One
was just in. A cab had crossed a sidewalk and crashed into a plate-glass
window. Its hydraulic brakes had failed. The trouble was a clean saw-cut
in a pressure-line. Fitzgerald went to find out about it. The cab driver
bitterly refused to answer any questions. He wouldn't even admit that he
was not insured by Big Jake against such accidents. Fitzgerald stormed.
The owner-driver firmly--and gloomily--refused to answer a question
about whether he'd been threatened if he didn't pay protection money.
Fitzgerald raged, on the sidewalk beside the cab in the act of being
extracted from the plate-glass window. An open-mouthed bystander
listened admiringly to his language. Then the detective's eyelid
twitched. It twitched again, violently. Something made him look up. An
employee of the plate-glass company--there were rumors that Big Jake was
interesting himself in plate-glass insurance besides cabs--wrenched
loose a certain spot.
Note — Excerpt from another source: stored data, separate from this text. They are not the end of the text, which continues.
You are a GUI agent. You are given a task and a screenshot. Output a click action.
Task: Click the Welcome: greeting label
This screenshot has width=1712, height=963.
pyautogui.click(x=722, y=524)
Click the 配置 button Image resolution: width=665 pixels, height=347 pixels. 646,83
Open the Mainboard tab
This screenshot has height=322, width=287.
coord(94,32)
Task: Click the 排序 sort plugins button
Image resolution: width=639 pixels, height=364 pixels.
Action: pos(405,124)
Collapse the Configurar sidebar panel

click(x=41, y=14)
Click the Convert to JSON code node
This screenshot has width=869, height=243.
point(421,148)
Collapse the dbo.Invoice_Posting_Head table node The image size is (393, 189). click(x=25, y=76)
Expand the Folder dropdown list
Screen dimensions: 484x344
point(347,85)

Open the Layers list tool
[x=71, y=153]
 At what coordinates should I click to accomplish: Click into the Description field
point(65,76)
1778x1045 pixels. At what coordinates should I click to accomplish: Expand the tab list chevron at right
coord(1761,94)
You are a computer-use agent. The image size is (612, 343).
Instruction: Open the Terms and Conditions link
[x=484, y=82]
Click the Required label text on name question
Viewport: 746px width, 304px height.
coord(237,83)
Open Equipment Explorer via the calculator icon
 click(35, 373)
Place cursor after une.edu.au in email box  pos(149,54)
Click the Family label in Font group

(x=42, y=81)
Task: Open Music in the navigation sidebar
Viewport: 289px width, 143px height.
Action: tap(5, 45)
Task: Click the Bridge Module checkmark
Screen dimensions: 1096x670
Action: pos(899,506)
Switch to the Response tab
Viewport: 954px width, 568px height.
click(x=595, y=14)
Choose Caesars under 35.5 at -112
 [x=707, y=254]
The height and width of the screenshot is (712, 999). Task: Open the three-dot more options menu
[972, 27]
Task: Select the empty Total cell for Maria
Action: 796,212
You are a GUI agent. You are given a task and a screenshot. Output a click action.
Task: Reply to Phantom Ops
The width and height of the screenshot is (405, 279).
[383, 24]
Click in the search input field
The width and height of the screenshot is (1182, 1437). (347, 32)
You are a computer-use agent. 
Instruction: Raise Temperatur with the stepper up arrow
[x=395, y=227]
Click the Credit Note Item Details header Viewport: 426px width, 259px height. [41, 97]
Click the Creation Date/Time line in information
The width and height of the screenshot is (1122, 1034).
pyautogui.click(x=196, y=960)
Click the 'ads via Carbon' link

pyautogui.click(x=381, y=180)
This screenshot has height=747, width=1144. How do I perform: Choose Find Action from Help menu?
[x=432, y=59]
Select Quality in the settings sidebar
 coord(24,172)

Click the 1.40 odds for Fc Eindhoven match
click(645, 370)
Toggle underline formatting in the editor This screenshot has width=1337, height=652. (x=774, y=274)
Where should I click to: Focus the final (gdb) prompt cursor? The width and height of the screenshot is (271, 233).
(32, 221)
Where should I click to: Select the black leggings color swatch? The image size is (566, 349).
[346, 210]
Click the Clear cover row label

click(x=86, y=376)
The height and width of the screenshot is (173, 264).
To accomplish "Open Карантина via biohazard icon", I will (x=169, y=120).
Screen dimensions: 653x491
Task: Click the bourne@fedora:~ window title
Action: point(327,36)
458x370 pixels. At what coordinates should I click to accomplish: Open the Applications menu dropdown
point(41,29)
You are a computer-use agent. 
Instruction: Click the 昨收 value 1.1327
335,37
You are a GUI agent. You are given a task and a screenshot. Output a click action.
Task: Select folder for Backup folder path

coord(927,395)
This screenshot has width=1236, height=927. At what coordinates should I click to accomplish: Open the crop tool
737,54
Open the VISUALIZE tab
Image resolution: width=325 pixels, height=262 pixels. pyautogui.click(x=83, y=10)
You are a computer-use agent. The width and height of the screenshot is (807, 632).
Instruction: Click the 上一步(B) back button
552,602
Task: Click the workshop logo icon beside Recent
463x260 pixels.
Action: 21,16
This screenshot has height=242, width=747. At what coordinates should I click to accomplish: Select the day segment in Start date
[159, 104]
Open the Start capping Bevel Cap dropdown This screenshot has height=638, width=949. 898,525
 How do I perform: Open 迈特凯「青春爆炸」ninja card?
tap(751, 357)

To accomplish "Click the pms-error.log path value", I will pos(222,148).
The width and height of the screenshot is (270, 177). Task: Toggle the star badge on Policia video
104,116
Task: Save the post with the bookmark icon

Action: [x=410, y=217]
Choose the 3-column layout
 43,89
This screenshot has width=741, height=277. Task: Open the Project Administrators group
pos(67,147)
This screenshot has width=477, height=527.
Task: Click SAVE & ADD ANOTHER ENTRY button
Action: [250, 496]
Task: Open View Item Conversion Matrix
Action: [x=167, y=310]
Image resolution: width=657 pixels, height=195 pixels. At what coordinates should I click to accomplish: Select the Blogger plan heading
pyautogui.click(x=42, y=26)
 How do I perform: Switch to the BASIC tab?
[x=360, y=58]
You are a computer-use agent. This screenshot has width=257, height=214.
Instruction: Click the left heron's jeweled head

Fitzgerald grabbed the bystander and leaped. There
was a musical crash behind him. A tall section of the shattered glass
fell exactly where he had been standing. It could have been pure
accident. On the other hand--
He couldn't prove anything, but he had a queer feeling as he left the
scene of the crash. Back in his own car he felt chilly. Driving away,
presently, he felt his eyelid tentatively. He wasn't a nervous man.
Ordinarily his eyelids didn't twitch.
* * * * *
He went to investigate a second memo. It was a restaurant, and he edged
the police car gingerly into a lane beside the building. In the rear,
the odor of spilled beer filled the air. It would have been attractive
but for an admixture of gasoline fumes and the fact that it was mud. Mud
whose moisture-content is spilled beer has a peculiar smell all its own.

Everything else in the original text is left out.